Failure of Kabul-US talks leaves India concerned
US's dismissal of red lines set by the global community in its opening talks with Taliban and its affiliate Haqqani network may dominate the India-US strategic dialogue on June 24. Jayanth Jacob reports.delhi Updated: Jun 20, 2013 23:28 IST
US's dismissal of red lines set by the global community in its opening talks with Taliban and its affiliate Haqqani network may dominate the India-US strategic dialogue on June 24. US secretary of state John Kerry and external affairs minister Salman Khurshid will be chairing the dialogue.
Talks between US officials and Taliban representatives set for Thursday in Qatar were cancelled with the Afghan government's anger at the opening of a Taliban office there.

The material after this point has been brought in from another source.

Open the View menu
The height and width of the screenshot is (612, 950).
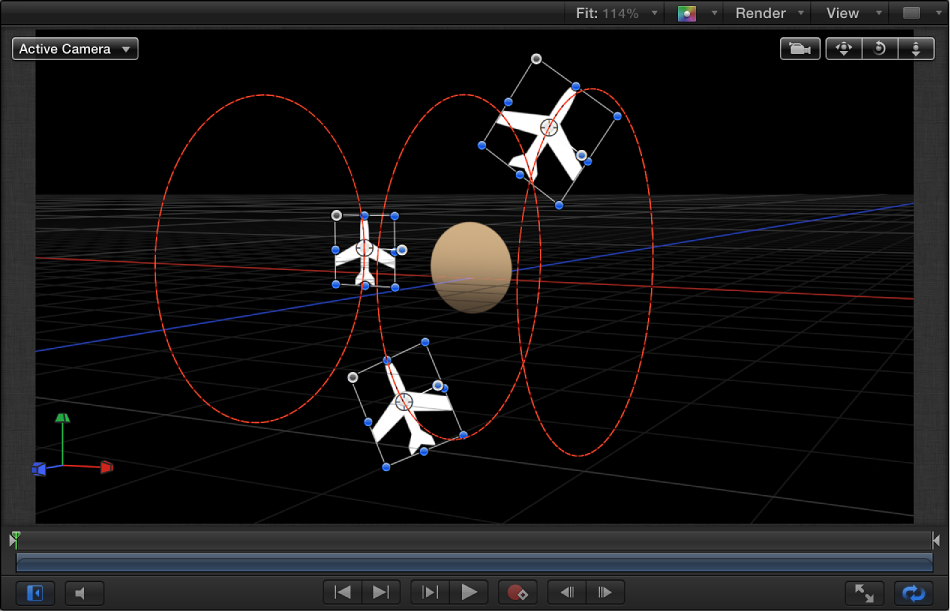845,13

The development has put the bilateral security arrangement between the two countries hanging in balance.
India believes developments in Afghanistan will have "direct national security implications for it," and a strategic partner like US shouldn't have overlooked these concerns in a bid to wind up its active presence in the trouble-torn country.
In fact, India has been telling the US about its concerns regarding Taliban and their affiliates like the Haqqani network "waiting in the wings" to fill in the vacuum to be created by the US when it withdraws all its troops by 2014.
The Haqqani network, based out of Pakistan's North Waziristan, is most inimical to the Indian interests in Afghanistan, sources said.
It seems the development has caught India by surprise despite Washington claims of keeping India in the loop regarding its dealing with Afghanistan.